Saúde da Mulher

Climatério

Drauzio Varella

Climatério não é sinônimo de menopausa. Climatério é o nome dado ao período de transição entre a fase reprodutiva e não-reprodutiva da vida feminina, que acontece como consequência do esgotamento da função ovariana. Menopausa é um diagnóstico feito “a posteriori”, depois que se passaram 12 meses sem ocorrer menstruações.

A queda progressiva das concentrações de estrógeno e progesterona, características do climatério, provoca sintomas de intensidade variável:

1 – Irregularidades menstruais

A alteração mais comum é o aumento da duração dos ciclos. Não são raros os ciclos de quarenta a sessenta dias, associados a sangramentos abundantes, que recebem o nome de hemorragias disfuncionais. Essas irregularidades podem preceder meses ou anos a instalação da menopausa, mas não são obrigatórias: há mulheres que mantém regularidade menstrual até
o último ciclo.

2 – Fenômenos vasomotores

Caracterizados por episódios súbitos de sensação de calor na face, pescoço e parte superior do tronco, que duram de meio a cinco minutos, geralmente acompanhados de rubor facial, sudorese, palpitações cardíacas, vertigens e fadiga muscular. Durante a crise, a temperatura da face chega a subir cinco graus centígrados em relação ao resto do corpo. Esse é o sintoma mais característico e frequente do climatério; cerca de ¾ das mulheres queixam-se das limitações impostas por ele. Em aproximadamente 80% dos casos, os sintomas persistem por mais de um ano; e, em 25%, por mais de cinco anos

3 – Manifestações urogenitais

A queda na produção de hormônios sexuais altera a consistência das mucosas da vagina e da uretra, dos vasos que as irrigam e do tecido conjuntivo situado abaixo delas. Podem surgir dificuldades para esvaziar a bexiga, dor e premência para urinar e incontinência urinária. A epiderme da vulva e a mucosa vaginal tornam-se mais delgadas, os grandes lábios atrofiam, o volume uterino diminui e o tônus dos músculos do assoalho pélvico afrouxa (“bexiga caída”, prolapsos retais, etc.). As infecções urinárias e ginecológicas
tornam-se mais freqüentes, há diminuição da resposta clitoriana à estimulação, redução da lubrificação vaginal, dor à penetração e redução da libido. A qualidade do orgasmo, no entanto, não é alterada

4 – Sintomas psíquicos

A redução dos níveis de estrógeno e progesterona interfere com a liberação de neurotransmissores essenciais para o funcionamento harmonioso do sistema nervoso central. Como consequência, muitas mulheres se queixam de irritabilidade, labilidade emocional, choro descontrolado, depressão, distúrbios de ansiedade, melancolia e alterações do humor.

5 – Alterações da pele

Em média, 2% do colágeno subcutâneo são perdidos anualmente nos dez primeiros anos de menopausa. Os pêlos, cabelos e unhas ficam mais finos e quebradiços. A aparência da pele perde o vigor.

6 – Alterações mamárias

O tecido fibroglandular característico da mama jovem é substituído progressivamente por tecido gorduroso. O mamilo fica achatado e perde a contratilidade.

7 – Rarefação óssea

O pico da massa óssea feminina é alcançado ao redor dos 30 anos. Daí até a menopausa, a mulher perde anualmente cerca de 0,18% do tecido ósseo que constitui o esqueleto das vértebras e das extremidades dos ossos longos. Atingida a menopausa, essa perda anual aumenta para 1% a 4%. Corre mais risco de osteoporose a mulher de baixa estatura, da raça branca ou amarela, com menor peso corpóreo.
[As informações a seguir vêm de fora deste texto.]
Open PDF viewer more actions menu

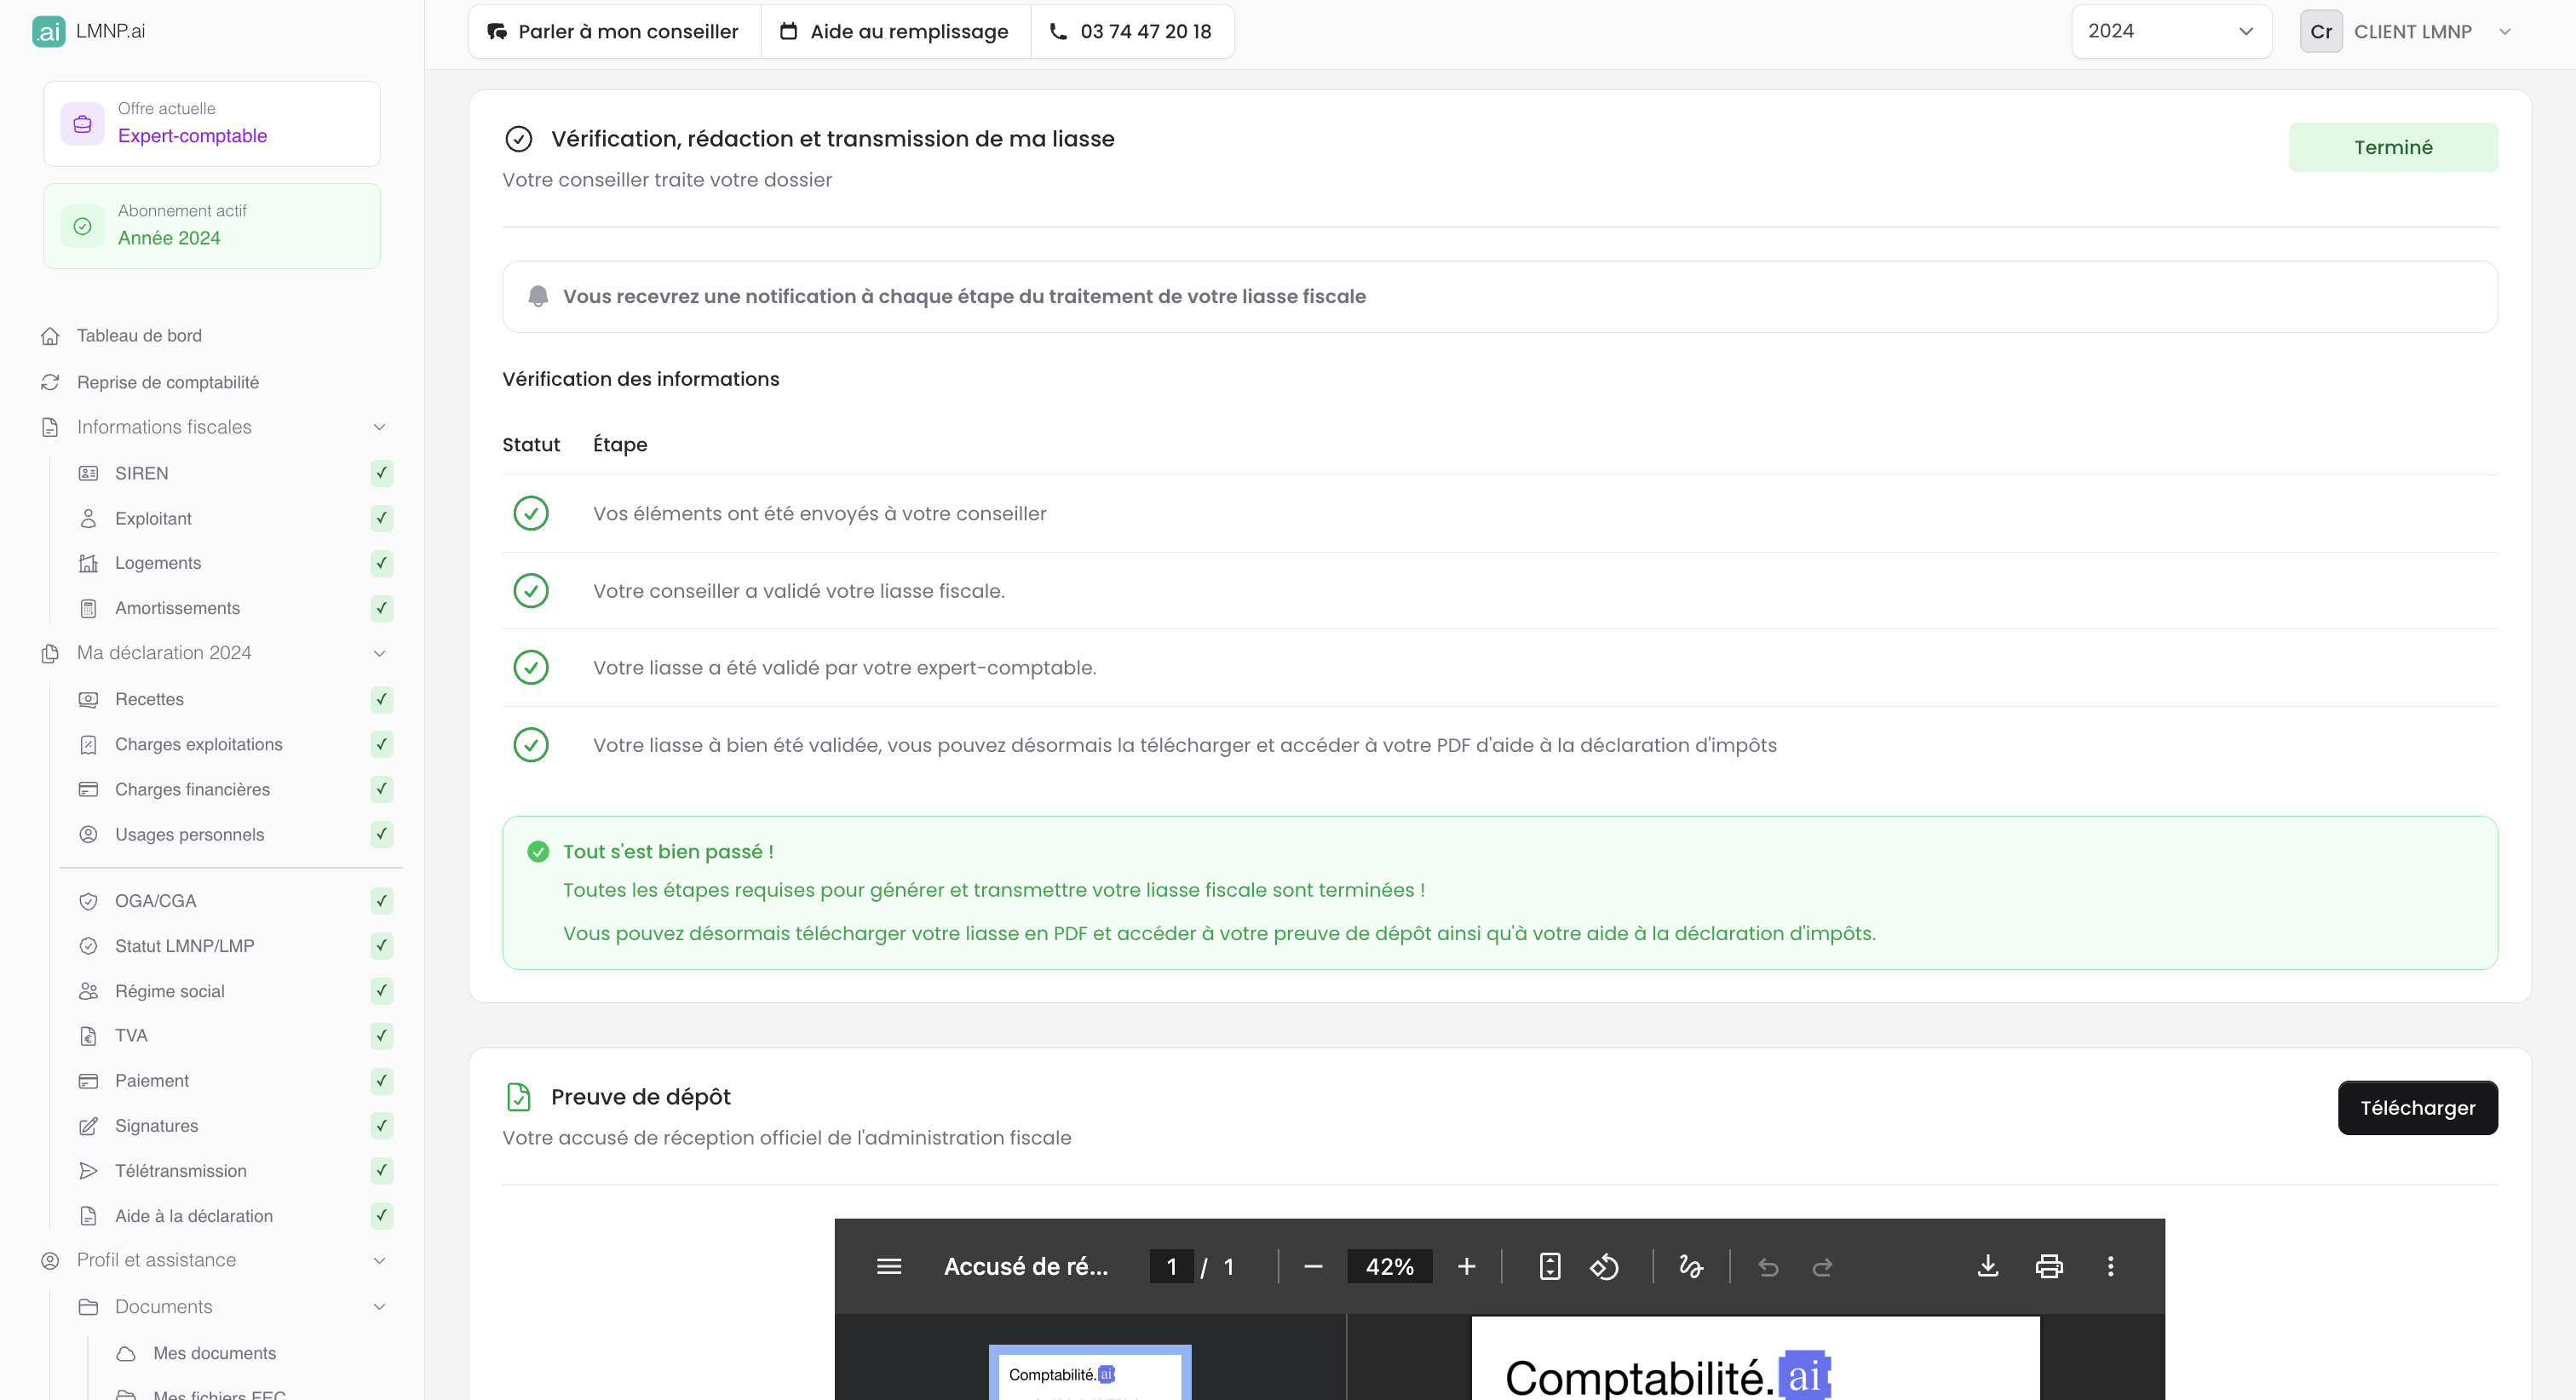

Outros fatores de risco são: fumo, ingestão de excesso de cafeína, consumo excessivo de ingestão de vitamina D, sal, álcool, proteína animal, falta de atividade física, doenças como insuficiência renal, hipertireoidismo, diabetes e o uso de certos medicamentos.

8 – Alterações cardiovasculares

Mulheres com idades entre 45 e 49 anos apresentam 1/3 das doenças cardiovasculares dos homens na mesma faixa etária. Com o advento da menopausa, no entanto, a incidência no sexo feminino cresce até igualar a dos homens depois dos 70 anos. Doença coronariana é a principal causa de morte depois da menopausa.